Lippische Landes-Zeitung ,
14.04.2004 :
Prügelei vor der Bühne / "Schrottgrenze" und "Tagtraum" spielen im Jugendzentrum Detmolder Straße
Oerlinghausen (neu). Es gibt viele Faktoren, die für ein schlechtes Konzert verantwortlich sein können: Mieser Sound, langweilige Band, falsche Location. Beim Auftritt von "Schrottgrenze" und "Tagtraum" im autonomen Jugendzentrum Oerlinghausen jedoch war das Publikum schuld daran, dass einem der Spaß an diesen beiden großartigen Bands schnell verging.
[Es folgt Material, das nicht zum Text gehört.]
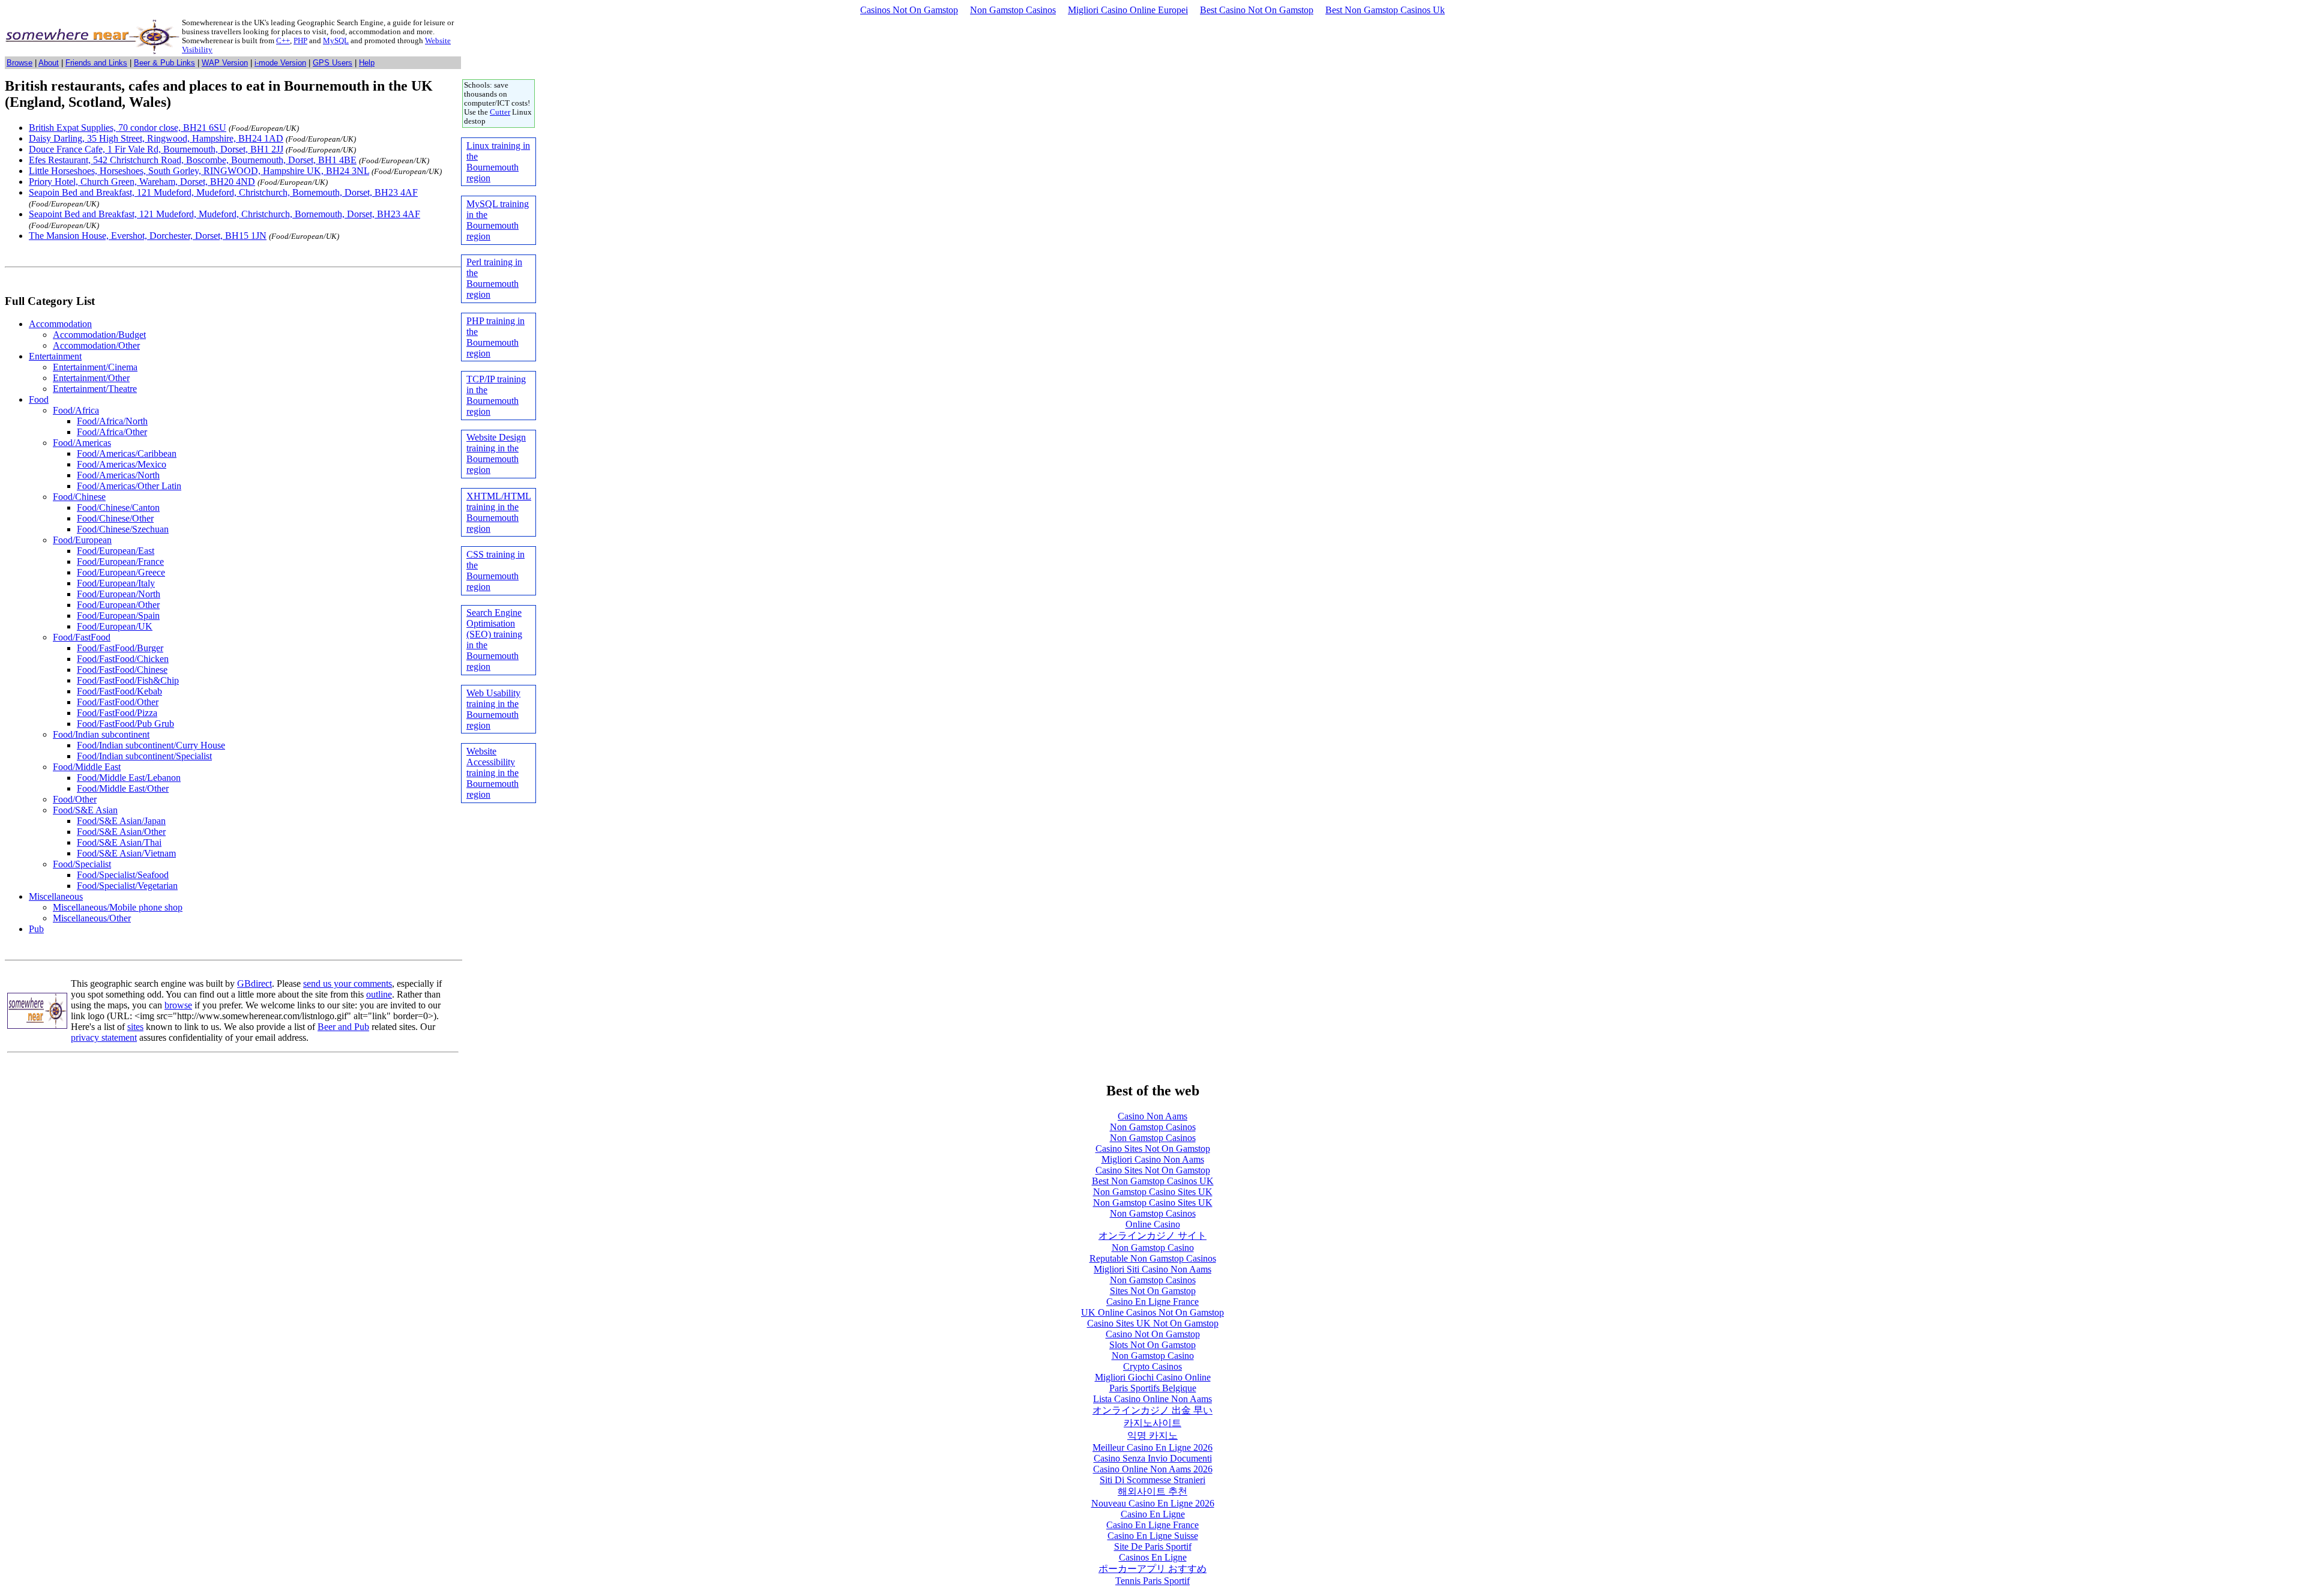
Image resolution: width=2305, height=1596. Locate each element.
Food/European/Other (118, 605)
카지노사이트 (1152, 1423)
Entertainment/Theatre (95, 389)
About (48, 62)
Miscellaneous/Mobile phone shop (117, 907)
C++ (283, 41)
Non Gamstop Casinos (1013, 10)
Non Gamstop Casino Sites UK (1153, 1192)
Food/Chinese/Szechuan (123, 529)
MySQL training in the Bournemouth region (497, 220)
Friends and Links (96, 62)
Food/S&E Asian (85, 810)
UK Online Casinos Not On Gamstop (1152, 1312)
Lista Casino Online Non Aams (1152, 1399)
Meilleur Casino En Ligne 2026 (1152, 1447)
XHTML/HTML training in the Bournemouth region (498, 512)
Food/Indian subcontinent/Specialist (144, 756)
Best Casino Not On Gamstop (1256, 10)
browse (178, 1005)
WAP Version (225, 62)
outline (379, 994)
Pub (36, 929)
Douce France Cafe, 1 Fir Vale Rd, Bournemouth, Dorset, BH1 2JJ (156, 149)
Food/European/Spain (118, 615)
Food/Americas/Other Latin (129, 486)
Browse (19, 62)
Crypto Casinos (1152, 1366)
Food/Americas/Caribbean (126, 453)
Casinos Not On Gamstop (909, 10)
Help (367, 62)
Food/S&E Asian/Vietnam (126, 853)
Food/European (82, 540)
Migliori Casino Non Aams (1152, 1159)
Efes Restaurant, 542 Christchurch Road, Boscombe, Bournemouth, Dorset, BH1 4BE (193, 160)
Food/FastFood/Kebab (119, 691)
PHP (300, 41)
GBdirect (254, 983)
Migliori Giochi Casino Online (1153, 1377)
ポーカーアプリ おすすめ (1152, 1569)
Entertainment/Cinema (95, 367)
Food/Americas (82, 443)
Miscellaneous (56, 896)
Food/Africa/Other (112, 432)
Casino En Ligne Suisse (1152, 1536)
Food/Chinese (79, 497)
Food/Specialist (82, 864)
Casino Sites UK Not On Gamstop (1153, 1323)
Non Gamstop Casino (1153, 1247)
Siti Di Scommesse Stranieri (1152, 1480)
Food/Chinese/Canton (118, 507)
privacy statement (104, 1037)
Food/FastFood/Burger (120, 648)
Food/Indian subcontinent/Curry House (151, 745)
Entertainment (55, 356)
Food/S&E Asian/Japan (121, 821)
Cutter (500, 112)
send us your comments (347, 983)
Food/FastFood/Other (117, 702)
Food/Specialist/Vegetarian (127, 886)
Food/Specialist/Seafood (123, 875)
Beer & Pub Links (164, 62)
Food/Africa (76, 410)
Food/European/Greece (121, 572)
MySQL (336, 41)
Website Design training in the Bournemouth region (496, 453)
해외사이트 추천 (1152, 1491)
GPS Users (332, 62)
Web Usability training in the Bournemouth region (493, 709)
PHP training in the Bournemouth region (495, 337)
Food (39, 399)
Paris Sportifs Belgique (1152, 1388)
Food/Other (75, 799)
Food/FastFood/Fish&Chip (128, 680)
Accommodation (60, 324)
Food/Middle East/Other (123, 788)
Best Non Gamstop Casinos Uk (1385, 10)
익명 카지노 (1152, 1435)
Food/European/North (118, 594)
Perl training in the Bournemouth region (494, 278)
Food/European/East (115, 551)
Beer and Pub (343, 1027)
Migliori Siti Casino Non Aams (1152, 1269)
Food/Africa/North (112, 421)
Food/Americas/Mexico (121, 464)
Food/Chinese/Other (115, 518)
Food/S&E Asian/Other (121, 832)
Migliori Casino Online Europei (1128, 10)
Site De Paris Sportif (1153, 1546)
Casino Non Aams (1152, 1116)
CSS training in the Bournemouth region (495, 570)
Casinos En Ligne (1153, 1557)
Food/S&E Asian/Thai (119, 842)
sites (135, 1027)
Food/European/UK (114, 626)
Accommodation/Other (96, 345)
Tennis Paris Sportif (1152, 1581)
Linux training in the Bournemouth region (498, 161)
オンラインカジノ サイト (1152, 1235)
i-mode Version (280, 62)
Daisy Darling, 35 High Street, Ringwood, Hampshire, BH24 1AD (156, 138)
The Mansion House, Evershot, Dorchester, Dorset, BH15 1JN (148, 235)
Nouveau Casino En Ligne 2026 (1152, 1503)
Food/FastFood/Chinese (122, 669)
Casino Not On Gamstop (1153, 1334)
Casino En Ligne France (1152, 1301)
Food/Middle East (87, 767)
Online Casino (1152, 1224)
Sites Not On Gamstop (1153, 1291)
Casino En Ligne (1153, 1514)
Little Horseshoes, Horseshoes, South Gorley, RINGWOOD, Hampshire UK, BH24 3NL (199, 171)
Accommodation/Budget (99, 335)
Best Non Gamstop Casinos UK (1153, 1181)
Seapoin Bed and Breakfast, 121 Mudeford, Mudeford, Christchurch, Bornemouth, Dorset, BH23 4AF (223, 192)
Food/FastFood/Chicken (123, 659)
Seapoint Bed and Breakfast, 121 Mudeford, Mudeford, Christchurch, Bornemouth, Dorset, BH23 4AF (224, 214)
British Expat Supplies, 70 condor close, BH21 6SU (127, 127)
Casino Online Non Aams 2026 (1153, 1469)
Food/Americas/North (118, 475)
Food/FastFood (81, 637)
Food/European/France (120, 561)
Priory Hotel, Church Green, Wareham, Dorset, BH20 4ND (142, 181)
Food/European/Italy (116, 583)
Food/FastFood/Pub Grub (125, 723)
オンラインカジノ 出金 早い (1152, 1410)
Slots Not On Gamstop (1152, 1345)
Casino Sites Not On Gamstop (1152, 1148)
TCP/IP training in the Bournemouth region (496, 395)
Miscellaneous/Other (92, 918)
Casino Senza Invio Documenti (1153, 1458)
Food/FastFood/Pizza (117, 713)
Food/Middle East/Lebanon (129, 777)
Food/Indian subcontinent (101, 734)
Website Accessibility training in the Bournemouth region (492, 773)
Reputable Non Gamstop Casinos (1152, 1258)
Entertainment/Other (91, 378)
Genau genommen war es nur eine handvoll Besucher, die mit ihrem provokanten und rücksichtslosen Verhalten die gute Laune verdarben. Ihr Auftreten mutete fast wie ein Lehrstück an, was Pogo nicht sein sollte: Ein Kampf vor der Bühne, bei dem statt Spaß an der Musik Gewalt und Aggression im Vordergrund stehen. So schafften die Beteiligten es innerhalb kürzester Zeit, dass viele der Zuhörer genervt den Raum verließen.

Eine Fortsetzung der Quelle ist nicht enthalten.